== SELECTED EXCERPT ==

First, her friend puked all over the back part of the camper, including all over the cute, little blue shag rug I put between the girl's beds. I pulled it out and suds it out in a hot bucket of soapy water.
I called her girlfriend's mom, and (after many rounds of sickness) I fed her saltines and 7-up. This particular bug was hard-hitting and relentless and highly contagious.
But I remember first staring long and hard at that smelly, revolting mess and thinking, "Now. I am truly a mother. Only a mom would do this."
There was no one else to clean it up. I was it. I was the one who called upon to fix the problem. I was the mama.
So I cleaned it up.
And then, Sabrina got sick. And then, my husband followed suit.
Each time I would take a deep breath and talk to myself. "This is it," I would say. "You can do this. You love these people."
Myself would answer back with angry hissing sounds. "I absolutely, positively cannot do this. There is no possible way."
The commentary would wage back and forth between myself and myself. And myself won.
I washed that stupid blue rug until the fourth time it got soiled . . . I threw it out.

===

Please extend the passage above about nursing a family through a stomach bug in a camper, picking up right after its last sentence.

== RECORDS SUPPLIED ==

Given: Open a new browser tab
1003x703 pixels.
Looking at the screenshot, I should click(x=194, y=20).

===
== RECORDS SUPPLIED ==

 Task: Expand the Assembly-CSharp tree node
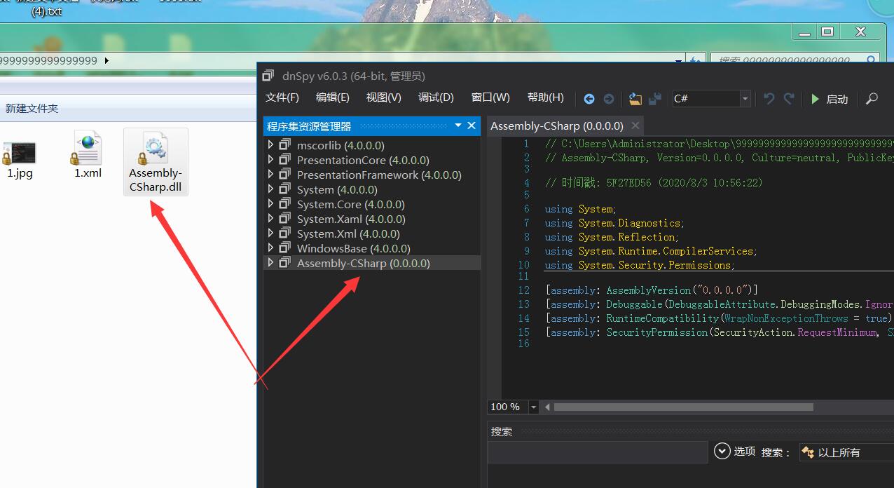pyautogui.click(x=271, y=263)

===
== RECORDS SUPPLIED ==

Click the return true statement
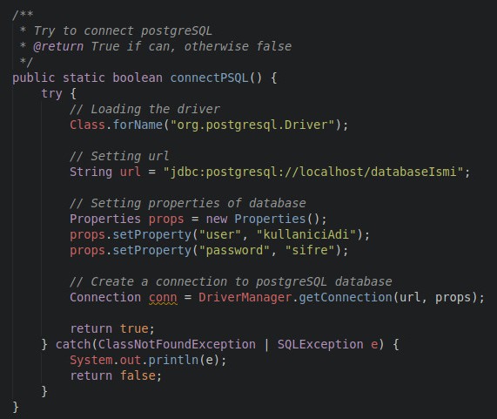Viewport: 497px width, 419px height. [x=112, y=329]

===

- [OUTPUT BELOW]
I washed and cleaned because I loved them all: my daughter, my husband, and my daughter's friend.
They say you marry in sickness and health, but you mother the same way. You mother when you don't feel like it anymore, when you are sad, when you are tired, when you are angry, when you are pukey.
You mother because a deep part of you loves this person - and you have absolutely no choice. You mother because you love.
So thank you, to my mom. To my grandma. To my mother-in-law. To all the moms who do the impossible every day because they have no choice and because they choose to mother.
You are loved and needed and appreciated.
When we were children, we had no understanding of what it means to parent. You thought that your mom and dad were invincible, that they could do anything and cure anything. You no understanding of the days they almost turned away, when they didn't think they had an ounce of can-do-spirit left in them. But, moms (and dads), you did it anyway.
For that, I am forever thankful.
Blessings on you today.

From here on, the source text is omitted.